Copy the listing word for word, from the line with "Given: Select the" to the line with "Looking at the", and leave out the pictures.

───── Records supplied

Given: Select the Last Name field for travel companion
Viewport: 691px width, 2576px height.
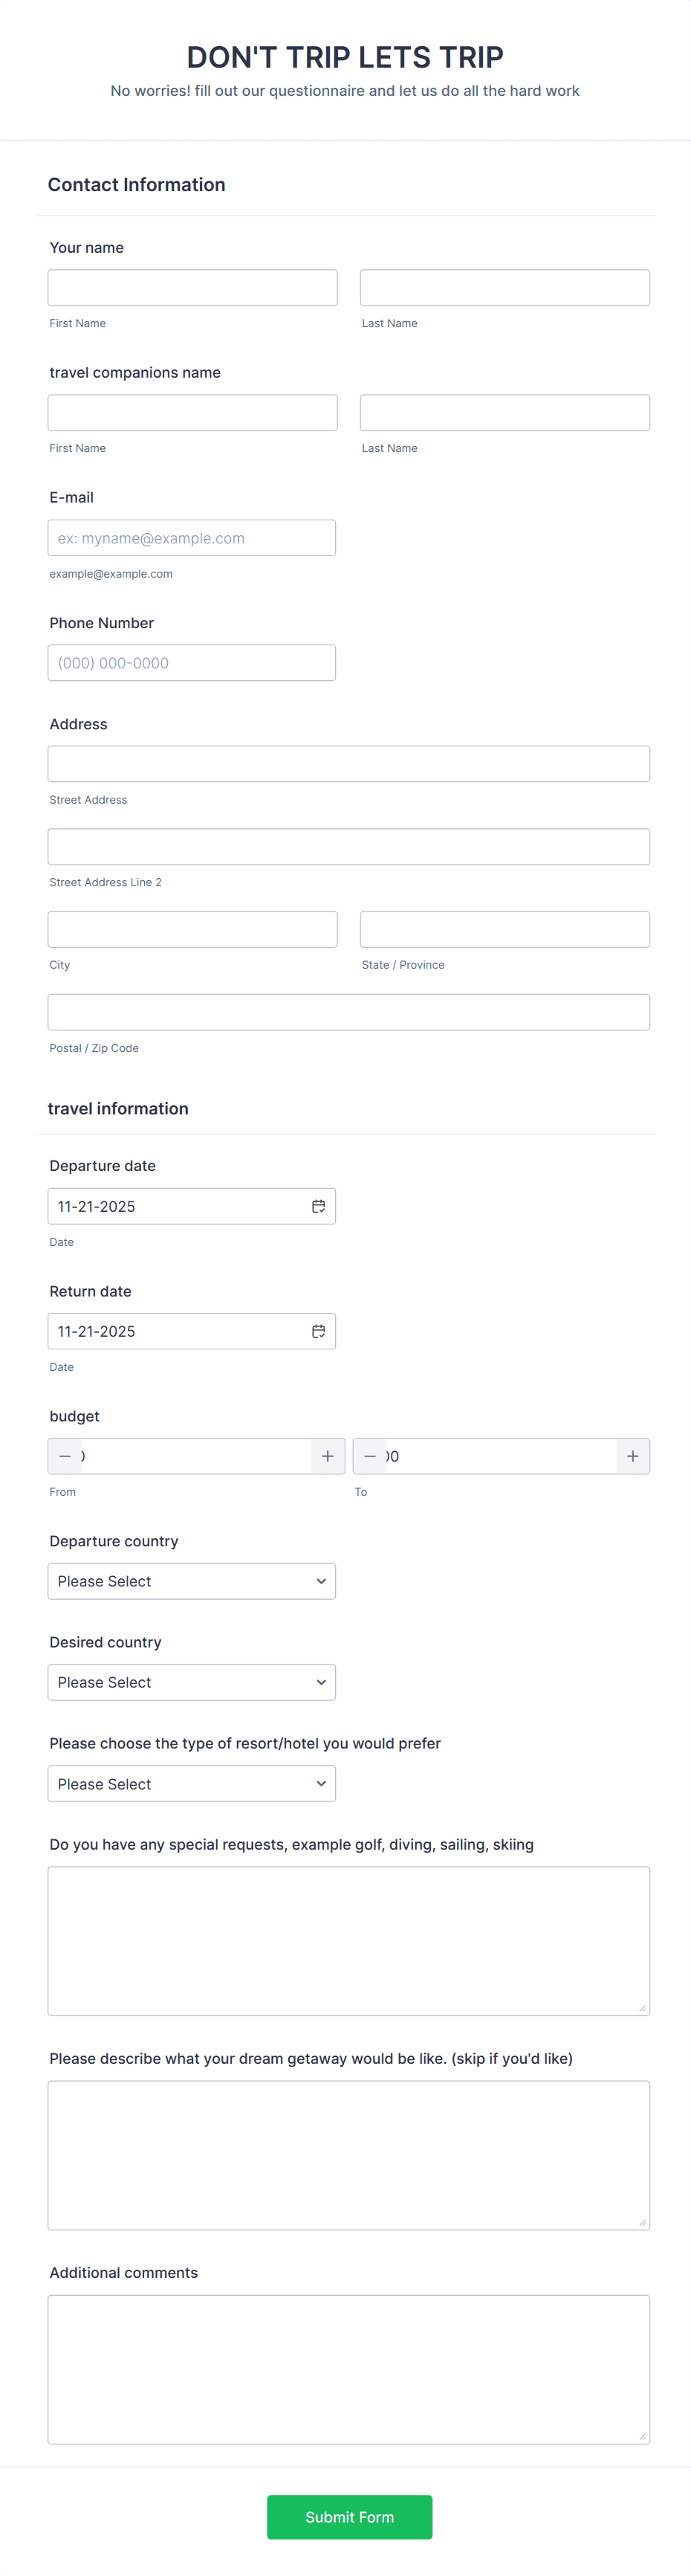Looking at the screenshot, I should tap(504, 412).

──────────
───── Records supplied

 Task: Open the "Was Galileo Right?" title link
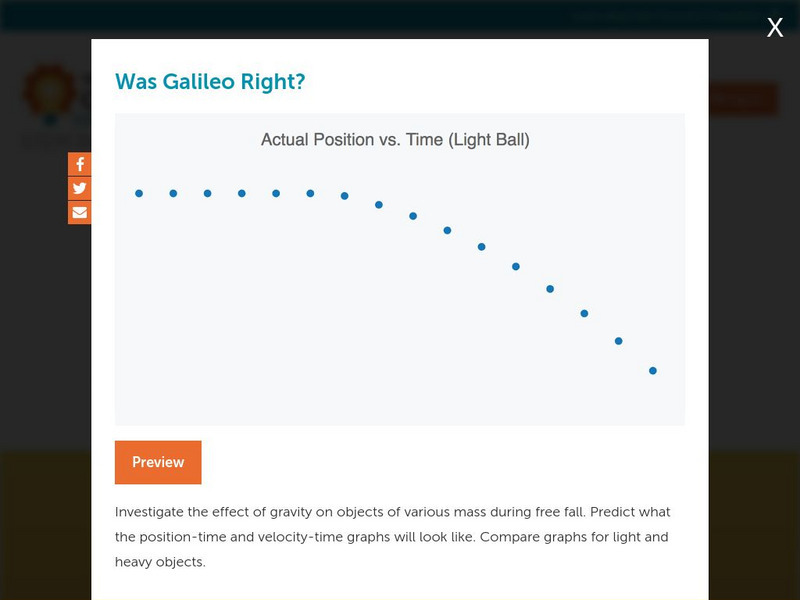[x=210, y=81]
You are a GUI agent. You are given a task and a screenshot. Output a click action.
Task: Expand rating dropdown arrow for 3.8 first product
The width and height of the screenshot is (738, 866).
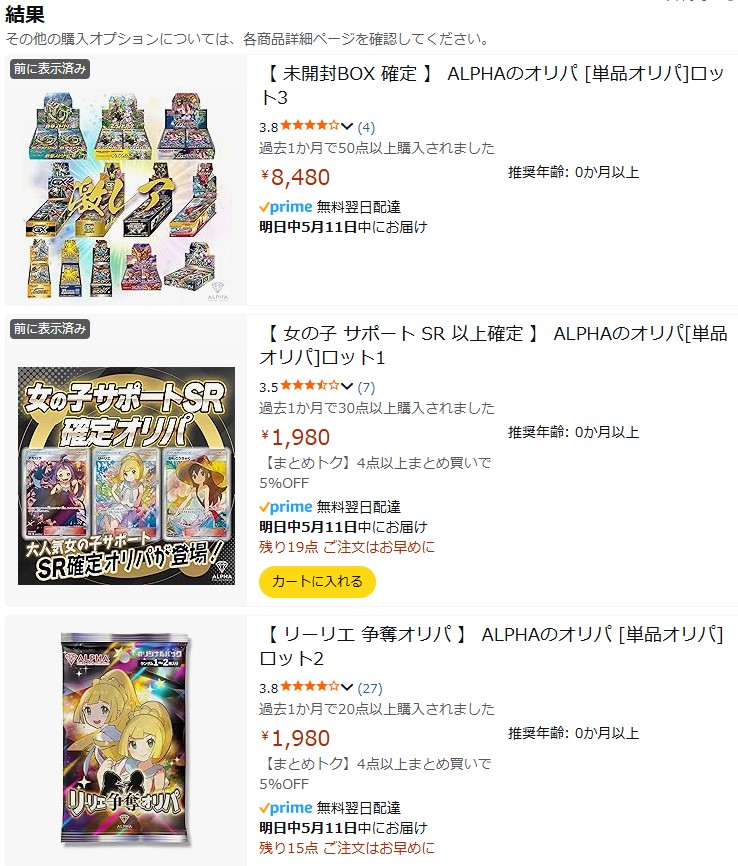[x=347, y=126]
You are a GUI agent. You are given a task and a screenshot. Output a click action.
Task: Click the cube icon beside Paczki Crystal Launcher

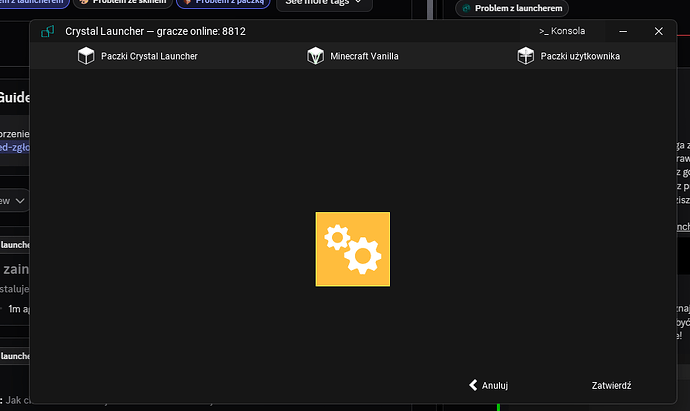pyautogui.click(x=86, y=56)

──────────

-- The completed task --
Given: Select the Last Name field for travel companion
Viewport: 691px width, 2576px height.
Looking at the screenshot, I should tap(504, 412).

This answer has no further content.